Et d’ajouter : « il faut vraiment appartenir à la vieille école pour estimer que la mise en place de mesures aussi extraordinaires, au lendemain d’un troisième abaissement des taux directeurs (escompte et prises en pension) et d’un gel des prêts à géométrie variable de type subprime, obéit à la nécessité d’éviter une catastrophe systémique comparable à 1929, mais à la dimension d’une économie globalisée ».

Si notre propre banque centrale accepte aujourd’hui de participer à l’injection de liquidités à bas prix, c’est pour apporter sa pierre à la construction du sarcophage devant confiner le Tchernobyl financier de la crise des dérivés de crédit.

** Ce questionnement au sujet de la gravité réelle de la situation vient de briser net l’envol de Wall Street, qui se retrouve confronté à un autre péril occulté depuis le 21 novembre dernier : l’inexorable remontée des pressions inflationnistes qui menace plus que jamais le pouvoir d’achat des ménages américains.

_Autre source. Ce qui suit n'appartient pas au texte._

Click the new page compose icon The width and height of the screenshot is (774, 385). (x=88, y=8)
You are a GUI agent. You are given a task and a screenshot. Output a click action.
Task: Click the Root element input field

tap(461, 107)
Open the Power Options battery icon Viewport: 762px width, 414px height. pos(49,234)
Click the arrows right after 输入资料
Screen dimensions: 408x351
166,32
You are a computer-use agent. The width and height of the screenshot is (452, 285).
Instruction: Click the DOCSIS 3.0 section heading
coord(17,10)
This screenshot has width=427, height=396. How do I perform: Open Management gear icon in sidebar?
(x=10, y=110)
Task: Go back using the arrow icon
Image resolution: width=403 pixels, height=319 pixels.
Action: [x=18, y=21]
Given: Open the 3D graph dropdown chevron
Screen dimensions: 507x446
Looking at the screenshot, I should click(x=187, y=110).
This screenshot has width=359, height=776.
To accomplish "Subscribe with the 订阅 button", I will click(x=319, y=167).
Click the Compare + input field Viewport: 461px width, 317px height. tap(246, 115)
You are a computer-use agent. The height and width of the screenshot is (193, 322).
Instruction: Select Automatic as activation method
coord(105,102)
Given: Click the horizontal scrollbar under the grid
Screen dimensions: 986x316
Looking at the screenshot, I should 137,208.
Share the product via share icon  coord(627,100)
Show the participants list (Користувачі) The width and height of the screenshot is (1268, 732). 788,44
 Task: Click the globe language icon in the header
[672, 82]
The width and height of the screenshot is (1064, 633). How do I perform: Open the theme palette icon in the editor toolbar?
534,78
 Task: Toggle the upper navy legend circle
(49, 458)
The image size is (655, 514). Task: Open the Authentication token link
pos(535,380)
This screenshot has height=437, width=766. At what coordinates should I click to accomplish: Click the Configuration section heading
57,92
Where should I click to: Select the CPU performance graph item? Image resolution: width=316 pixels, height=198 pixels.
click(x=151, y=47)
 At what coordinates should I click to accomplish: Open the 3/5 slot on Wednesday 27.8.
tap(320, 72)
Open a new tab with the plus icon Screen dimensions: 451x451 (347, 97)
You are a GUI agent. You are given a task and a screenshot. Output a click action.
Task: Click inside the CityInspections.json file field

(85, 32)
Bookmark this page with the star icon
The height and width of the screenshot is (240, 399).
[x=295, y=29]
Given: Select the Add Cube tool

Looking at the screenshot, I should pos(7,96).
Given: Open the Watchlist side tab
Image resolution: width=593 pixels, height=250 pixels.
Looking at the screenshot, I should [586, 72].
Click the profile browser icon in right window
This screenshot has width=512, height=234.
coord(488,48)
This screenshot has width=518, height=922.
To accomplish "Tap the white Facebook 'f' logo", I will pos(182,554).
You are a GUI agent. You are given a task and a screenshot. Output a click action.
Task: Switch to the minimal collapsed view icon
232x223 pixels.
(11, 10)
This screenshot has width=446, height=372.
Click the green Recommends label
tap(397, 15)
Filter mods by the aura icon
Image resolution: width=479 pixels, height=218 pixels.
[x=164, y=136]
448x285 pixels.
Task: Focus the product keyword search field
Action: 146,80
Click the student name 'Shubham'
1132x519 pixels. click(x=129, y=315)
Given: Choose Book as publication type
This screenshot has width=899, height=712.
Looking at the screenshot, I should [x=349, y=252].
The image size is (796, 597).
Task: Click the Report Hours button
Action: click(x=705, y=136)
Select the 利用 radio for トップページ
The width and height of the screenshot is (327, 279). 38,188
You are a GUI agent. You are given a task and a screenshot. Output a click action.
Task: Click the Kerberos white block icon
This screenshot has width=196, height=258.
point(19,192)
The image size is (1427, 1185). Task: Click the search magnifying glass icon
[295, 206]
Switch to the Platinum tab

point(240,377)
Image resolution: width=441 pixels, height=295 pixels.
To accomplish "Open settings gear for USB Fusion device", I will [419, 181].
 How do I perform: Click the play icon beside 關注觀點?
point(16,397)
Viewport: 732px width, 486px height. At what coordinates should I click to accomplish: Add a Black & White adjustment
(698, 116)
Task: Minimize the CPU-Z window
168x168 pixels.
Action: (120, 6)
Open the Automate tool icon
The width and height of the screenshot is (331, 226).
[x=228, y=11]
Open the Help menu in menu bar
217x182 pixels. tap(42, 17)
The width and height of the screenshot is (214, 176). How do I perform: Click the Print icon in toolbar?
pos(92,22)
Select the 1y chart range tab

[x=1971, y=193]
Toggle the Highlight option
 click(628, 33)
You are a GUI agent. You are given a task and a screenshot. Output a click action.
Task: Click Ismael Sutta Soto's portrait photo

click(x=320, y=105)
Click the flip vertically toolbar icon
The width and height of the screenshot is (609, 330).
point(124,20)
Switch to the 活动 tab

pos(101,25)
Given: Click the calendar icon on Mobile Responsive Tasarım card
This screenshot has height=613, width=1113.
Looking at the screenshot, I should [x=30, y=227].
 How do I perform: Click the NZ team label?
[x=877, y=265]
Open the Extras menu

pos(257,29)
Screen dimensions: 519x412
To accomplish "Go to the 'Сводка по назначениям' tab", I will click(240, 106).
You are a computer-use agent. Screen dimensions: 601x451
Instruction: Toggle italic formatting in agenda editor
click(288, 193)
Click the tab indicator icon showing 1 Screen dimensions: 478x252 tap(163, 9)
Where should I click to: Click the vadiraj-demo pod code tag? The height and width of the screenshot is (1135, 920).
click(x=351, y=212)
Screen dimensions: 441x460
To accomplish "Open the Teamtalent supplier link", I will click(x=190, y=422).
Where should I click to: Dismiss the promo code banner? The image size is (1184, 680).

Et les économistes se remettent à redouter un statu quo de la Fed en janvier après la publication jeudi après-midi des prix à la production US, qui ont explosé de +3,2% en novembre — il s’agit de la plus forte hausse mensuelle depuis 35 ans !

Hors énergie et alimentation, l’indice grimpe également de 0,4% alors que la moyenne des estimations tournait autour de 0,2%.

La France n’est pas épargnée par la menace inflationniste : les prix à la consommation ont progressé de 0,5% en novembre, soit une hausse de 2,4% en rythme annuel, la plus forte enregistrée depuis trois ans et demi. La BCE n’est pas près de pouvoir donner un coup de pouce à la croissance, si jamais l’activité devait fléchir plus que prévu au quatrième trimestre en Europe.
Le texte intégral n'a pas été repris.